CI/CD with Flatpak

Neelaksh SinghNeelaksh Singh
3 min read

My Season of KDE Journey

My first interaction with the KDE community came in 2022 when I got a chance to interact with the KDE console and loved the UI interface for the Neon distro. This was enough to get me started with the KDE ecosystem.

This January I got a chance to work as a student developer under Season of KDE, for the Flatpak project. My task was to achieve the Automated and systematizing internal processes goal of KDE, I aided in the migration of Flatpak builds for almost 50+ KDE applications on Flathub to leverage the KDE Platform SDK infrastructure on GitLab. This would help in automating Flatpak packaging in GitLab Invent CI.

There already exists manifests for KDE applications hosted on Flathub. My work aimed to move manifest files for as many of these KDE applications to their respective repository on GitLab, to give benefits from checks during Merge Requests via KDE Invent's GitLab CI.

Furthermore, I added these applications to the Nightly repository, by adding their respective .remoteapp file to Flatpak.

In addition to adding manifests, I also added CC0-1.0 SPDX Licence to these repositories in form of a .flatpak-manifest.json.license file, to meet the reuse test.

How it Works

To showcase this through an example, I would be taking the merge request I created for Gwenview.

A. Adding Flatpak Manifest to Repository

The user adds the application manifest to their respective repository.

  1. To add the Flatpak manifest to the source repository create .flatpak-manifest.json or .flatpak-manifest.yml, in the main directory.

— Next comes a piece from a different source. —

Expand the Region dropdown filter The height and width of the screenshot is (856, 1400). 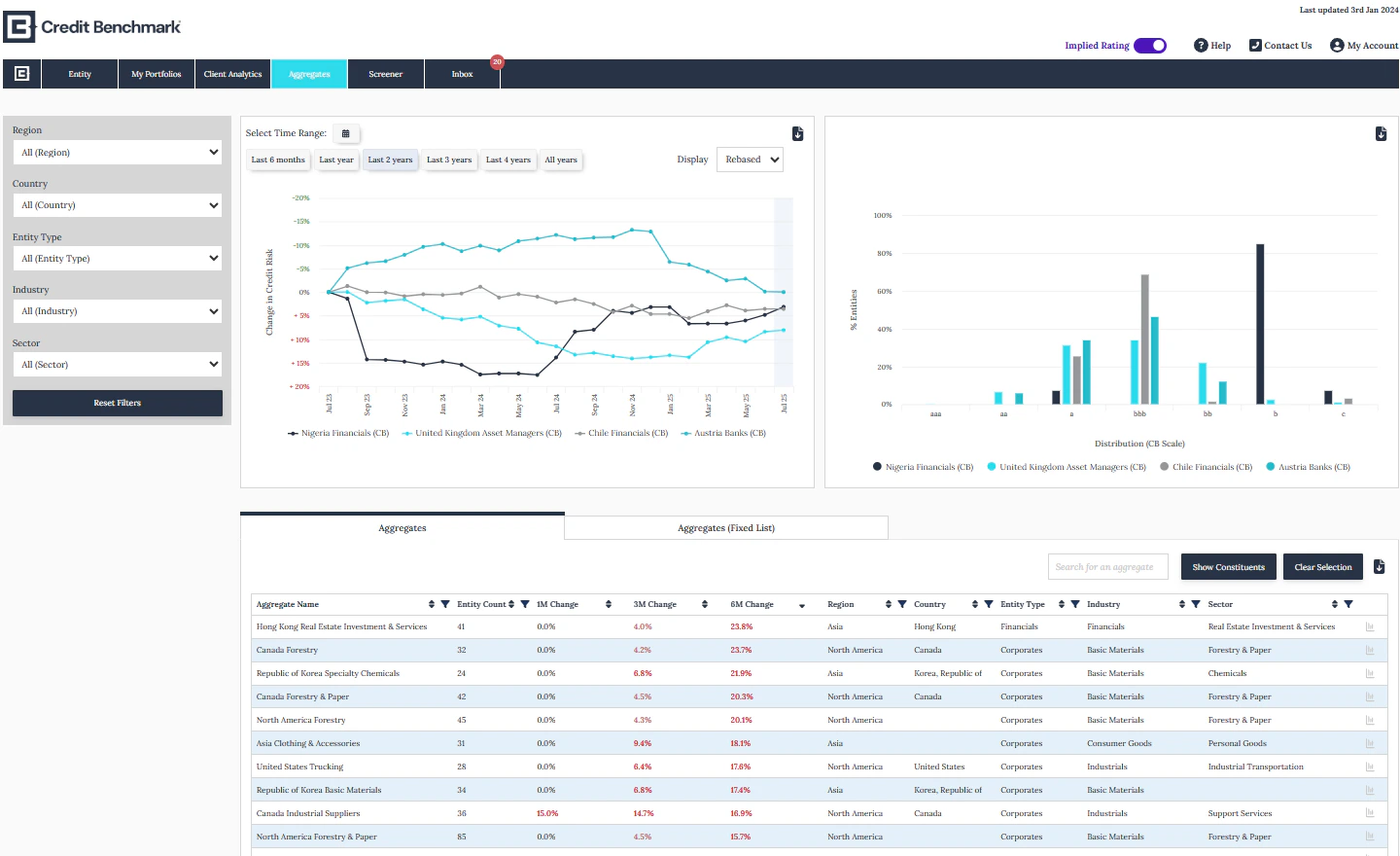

  2. In the manifest change source of the application to use the current directory.

     {
       "name": "gwenview",
       "buildsystem": "cmake-ninja",
       "builddir": true,
       "sources": [
         {
           "type": "dir",
           "path": "."
         }
       ]
     }
    

B. Add Flatpak CI to your application

We enable Flatpak CI to build for our application on every pipeline run. These builds also generate artifacts.

To do this add the following in .gitlab-ci.yml .

include:
    ...
    - https://invent.kde.org/sysadmin/ci-utilities/raw/master/gitlab-templates/flatpak.yml

C. Adding Licence File

# SPDX-FileCopyrightText: None
# SPDX-License-Identifier: CC0-1.0

Once the above steps are completed, on successfully running the pipeline we get the build artifacts. You can see from here that the job ran successfully and created the corresponding artifacts.

One can download the artifact, unzip them and run the application.

Nightly Builds

Once the pipelines were up and running, the next step was to migrate these applications from the Flatpak repository to a Nightly build.

To do these, we create a .remoteapp file for these applications in the flatpak repository and remove their corresponding manifest from there.

ID=org.kde.gwenview
JSON=.flatpak-manifest.json
GITURL=https://invent.kde.org/graphics/gwenview.git

To create one for yourself, just replace the ID and GITURL with the corresponding application values.

Final Thoughts

Throughout this program, I got to learn about the Flatpak Packaging methodology, build terms associated with different applications and got a great mentorship.

The final commit which summarises my fellowship can be viewed here.